A lineup which is impermissibly suggestive in nature and conducive to irreparable mistaken identification deprives the suspect of due process of law and the in-court identification based upon the lineup is inadmissible in evidence. Stovall v. Denno, 388 U.S. 293, 18 L.Ed.2d 1199, 87 S.Ct. 1967 (1967). After reviewing the record, we find *828 there is substantial evidence to support the trial court's determination that the lineup was conducted fairly. There was no testimony indicating that the preinformation lineup was so impermissibly suggestive as to give rise to a substantial likelihood of irreparable misidentification.

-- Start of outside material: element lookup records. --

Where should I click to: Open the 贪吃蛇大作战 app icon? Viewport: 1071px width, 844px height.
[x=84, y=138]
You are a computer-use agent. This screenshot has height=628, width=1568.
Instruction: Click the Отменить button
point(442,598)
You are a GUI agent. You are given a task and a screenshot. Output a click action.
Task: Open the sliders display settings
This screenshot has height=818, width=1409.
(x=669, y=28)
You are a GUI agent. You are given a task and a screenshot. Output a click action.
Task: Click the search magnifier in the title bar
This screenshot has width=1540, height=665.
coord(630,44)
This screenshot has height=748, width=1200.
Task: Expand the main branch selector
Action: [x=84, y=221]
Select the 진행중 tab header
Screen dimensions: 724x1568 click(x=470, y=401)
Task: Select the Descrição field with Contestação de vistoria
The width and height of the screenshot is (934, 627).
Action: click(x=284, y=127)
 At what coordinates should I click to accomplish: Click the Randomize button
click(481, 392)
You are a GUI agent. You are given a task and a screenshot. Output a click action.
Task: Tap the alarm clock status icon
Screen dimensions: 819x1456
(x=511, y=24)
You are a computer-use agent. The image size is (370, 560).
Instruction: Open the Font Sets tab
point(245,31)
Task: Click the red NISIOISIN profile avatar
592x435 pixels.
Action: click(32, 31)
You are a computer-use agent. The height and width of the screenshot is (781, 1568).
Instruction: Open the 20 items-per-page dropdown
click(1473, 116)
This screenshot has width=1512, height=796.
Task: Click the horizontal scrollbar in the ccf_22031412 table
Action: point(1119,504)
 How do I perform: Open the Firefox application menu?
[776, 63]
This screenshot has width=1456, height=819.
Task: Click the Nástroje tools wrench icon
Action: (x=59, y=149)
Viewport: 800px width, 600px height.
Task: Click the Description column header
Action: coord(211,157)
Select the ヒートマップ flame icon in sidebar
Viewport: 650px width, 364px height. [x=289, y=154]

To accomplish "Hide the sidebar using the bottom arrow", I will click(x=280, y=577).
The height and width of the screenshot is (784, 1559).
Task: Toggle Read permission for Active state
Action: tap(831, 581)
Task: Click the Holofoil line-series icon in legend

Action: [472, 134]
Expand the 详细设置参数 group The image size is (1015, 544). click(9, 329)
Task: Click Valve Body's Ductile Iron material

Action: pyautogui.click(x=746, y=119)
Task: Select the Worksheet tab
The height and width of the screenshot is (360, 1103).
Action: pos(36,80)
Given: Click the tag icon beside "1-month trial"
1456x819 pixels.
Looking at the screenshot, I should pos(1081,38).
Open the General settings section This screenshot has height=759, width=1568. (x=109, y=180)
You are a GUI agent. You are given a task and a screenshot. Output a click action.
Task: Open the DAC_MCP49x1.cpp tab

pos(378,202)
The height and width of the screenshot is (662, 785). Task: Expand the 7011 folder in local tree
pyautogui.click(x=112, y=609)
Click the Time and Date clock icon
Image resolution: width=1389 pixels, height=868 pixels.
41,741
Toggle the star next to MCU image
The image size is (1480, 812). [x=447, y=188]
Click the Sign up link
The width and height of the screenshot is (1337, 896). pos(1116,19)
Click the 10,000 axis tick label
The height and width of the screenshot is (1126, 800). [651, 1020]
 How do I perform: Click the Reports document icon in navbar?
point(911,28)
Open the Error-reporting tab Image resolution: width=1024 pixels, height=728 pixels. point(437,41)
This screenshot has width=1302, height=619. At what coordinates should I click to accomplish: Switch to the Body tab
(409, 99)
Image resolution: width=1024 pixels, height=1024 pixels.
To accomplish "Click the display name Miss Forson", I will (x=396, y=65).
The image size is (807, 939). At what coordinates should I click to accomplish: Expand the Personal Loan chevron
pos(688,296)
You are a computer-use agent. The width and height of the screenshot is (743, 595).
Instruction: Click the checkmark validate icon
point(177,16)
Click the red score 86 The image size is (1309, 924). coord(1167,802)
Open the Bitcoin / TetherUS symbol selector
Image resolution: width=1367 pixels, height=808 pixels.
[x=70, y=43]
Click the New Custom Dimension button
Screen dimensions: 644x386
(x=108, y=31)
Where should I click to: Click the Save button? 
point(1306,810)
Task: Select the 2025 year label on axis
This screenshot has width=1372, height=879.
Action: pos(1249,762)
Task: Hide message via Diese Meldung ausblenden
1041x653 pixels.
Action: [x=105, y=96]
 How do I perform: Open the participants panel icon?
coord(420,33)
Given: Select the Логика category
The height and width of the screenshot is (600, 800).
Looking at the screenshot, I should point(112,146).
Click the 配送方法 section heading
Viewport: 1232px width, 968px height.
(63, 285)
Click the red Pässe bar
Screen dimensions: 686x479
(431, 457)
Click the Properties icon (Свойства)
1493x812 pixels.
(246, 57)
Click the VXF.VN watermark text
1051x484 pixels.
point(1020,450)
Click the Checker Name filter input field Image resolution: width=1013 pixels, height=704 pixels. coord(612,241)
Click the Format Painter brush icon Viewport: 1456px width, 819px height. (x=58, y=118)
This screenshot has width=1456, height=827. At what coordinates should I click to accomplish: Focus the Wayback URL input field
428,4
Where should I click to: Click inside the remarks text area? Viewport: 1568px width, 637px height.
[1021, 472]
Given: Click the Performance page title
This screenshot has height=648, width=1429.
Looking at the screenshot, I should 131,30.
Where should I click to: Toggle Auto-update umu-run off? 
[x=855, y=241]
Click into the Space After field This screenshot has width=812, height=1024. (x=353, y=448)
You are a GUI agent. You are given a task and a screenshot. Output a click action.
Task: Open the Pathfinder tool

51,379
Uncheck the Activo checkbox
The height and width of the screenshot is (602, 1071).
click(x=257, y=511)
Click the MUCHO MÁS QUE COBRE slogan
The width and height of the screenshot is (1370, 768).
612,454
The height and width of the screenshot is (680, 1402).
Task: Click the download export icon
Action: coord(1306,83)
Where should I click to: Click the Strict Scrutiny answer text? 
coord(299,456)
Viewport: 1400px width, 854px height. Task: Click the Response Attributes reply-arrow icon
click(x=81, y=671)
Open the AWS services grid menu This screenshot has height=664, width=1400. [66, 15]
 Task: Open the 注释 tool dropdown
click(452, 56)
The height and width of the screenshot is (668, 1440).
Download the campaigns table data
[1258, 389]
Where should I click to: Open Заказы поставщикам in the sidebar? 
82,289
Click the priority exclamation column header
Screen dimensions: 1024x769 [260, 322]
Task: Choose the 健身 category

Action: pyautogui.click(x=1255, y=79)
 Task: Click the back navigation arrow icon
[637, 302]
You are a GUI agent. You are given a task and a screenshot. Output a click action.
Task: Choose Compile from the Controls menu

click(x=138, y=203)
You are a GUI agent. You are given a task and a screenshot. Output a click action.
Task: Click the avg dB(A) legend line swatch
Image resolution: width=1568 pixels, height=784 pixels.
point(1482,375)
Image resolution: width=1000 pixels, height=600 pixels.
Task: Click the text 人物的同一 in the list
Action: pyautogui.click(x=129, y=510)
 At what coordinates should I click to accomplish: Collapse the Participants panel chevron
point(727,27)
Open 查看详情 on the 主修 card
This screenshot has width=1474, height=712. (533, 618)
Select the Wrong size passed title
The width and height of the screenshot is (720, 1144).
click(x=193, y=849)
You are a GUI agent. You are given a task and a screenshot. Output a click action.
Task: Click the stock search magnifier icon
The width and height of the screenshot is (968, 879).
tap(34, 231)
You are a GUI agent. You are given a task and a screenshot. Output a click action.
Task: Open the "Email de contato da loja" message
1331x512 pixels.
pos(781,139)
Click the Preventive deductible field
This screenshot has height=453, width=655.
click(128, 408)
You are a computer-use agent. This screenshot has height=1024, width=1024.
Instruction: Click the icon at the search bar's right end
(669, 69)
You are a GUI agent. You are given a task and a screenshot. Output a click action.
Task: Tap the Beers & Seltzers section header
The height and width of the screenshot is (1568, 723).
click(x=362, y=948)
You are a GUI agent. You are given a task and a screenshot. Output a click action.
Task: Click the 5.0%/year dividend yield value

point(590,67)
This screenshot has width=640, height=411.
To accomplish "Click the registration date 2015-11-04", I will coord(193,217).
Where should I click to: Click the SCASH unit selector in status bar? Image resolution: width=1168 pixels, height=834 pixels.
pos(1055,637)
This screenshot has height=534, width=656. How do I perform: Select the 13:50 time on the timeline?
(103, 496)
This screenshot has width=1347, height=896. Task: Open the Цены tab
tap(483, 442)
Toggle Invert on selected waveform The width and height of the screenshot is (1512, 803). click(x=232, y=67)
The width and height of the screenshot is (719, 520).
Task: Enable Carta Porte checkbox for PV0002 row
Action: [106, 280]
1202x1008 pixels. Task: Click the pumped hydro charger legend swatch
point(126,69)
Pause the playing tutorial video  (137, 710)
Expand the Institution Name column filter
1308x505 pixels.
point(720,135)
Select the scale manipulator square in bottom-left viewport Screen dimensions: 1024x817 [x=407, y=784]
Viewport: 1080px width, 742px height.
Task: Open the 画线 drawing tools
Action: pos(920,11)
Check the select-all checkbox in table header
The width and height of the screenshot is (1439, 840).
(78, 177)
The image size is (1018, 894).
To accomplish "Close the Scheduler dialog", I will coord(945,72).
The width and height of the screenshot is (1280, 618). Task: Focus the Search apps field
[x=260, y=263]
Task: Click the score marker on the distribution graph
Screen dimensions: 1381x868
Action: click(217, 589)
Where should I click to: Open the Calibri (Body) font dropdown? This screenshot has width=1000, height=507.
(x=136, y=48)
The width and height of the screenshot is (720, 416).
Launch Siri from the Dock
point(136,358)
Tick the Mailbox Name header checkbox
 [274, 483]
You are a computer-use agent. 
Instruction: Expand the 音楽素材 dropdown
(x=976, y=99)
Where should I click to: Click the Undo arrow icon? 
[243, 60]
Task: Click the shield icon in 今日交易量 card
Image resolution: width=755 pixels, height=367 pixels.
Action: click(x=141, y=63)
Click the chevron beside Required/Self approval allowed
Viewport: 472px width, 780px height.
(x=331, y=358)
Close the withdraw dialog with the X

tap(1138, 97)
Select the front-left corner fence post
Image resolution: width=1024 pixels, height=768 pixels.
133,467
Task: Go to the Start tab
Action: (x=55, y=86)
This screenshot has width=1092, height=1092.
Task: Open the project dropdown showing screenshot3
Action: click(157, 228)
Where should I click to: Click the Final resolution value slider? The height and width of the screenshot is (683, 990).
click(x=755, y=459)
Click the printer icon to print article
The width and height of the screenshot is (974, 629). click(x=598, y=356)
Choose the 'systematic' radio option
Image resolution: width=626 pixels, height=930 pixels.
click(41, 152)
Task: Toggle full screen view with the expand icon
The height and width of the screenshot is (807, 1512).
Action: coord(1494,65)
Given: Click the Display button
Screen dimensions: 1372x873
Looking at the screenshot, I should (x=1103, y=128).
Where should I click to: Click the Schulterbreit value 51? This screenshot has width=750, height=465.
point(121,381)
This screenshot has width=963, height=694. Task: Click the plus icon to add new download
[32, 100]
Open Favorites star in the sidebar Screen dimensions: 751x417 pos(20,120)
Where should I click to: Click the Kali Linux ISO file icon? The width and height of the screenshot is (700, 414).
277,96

[3] The defendant contends the court erred in sentencing him to 20 years under the provisions of RCW 9.95.010, rather than to 10 years under RCW 9.92.010. We disagree. This contention was resolved in State v. Rose, 7 Wn. App. 176, 187, 498 P.2d 897 (1972), when the court said:

The 10-year maximum sentence, established by RCW 9.92.010, is applicable to those felonies for which "no punishment is specially prescribed by any statutory provision in force at the time of conviction and sentence." (Italics ours.) Klapproth v. Squier, 50 Wn.2d 675, 314 P.2d 430 (1957). The 20-year maximum sentence or any greater maximum up to and including life imprisonment, established by RCW 9.95.010, is applicable to those felonies for which "the law does not provide a "maximum term." (Italics ours.) State v. Palmer, 73 Wn.2d 462, 438 P.2d 876 (1968).

Since RCW 9.75.010, covering the crime of robbery, provides for a minimum term only, defendant was properly sentenced under RCW 9.95.010.

Judgment affirmed.

MUNSON and McINTURFF, JJ., concur.

Petition for rehearing denied May 30, 1973.

Review denied by Supreme Court July 24, 1973.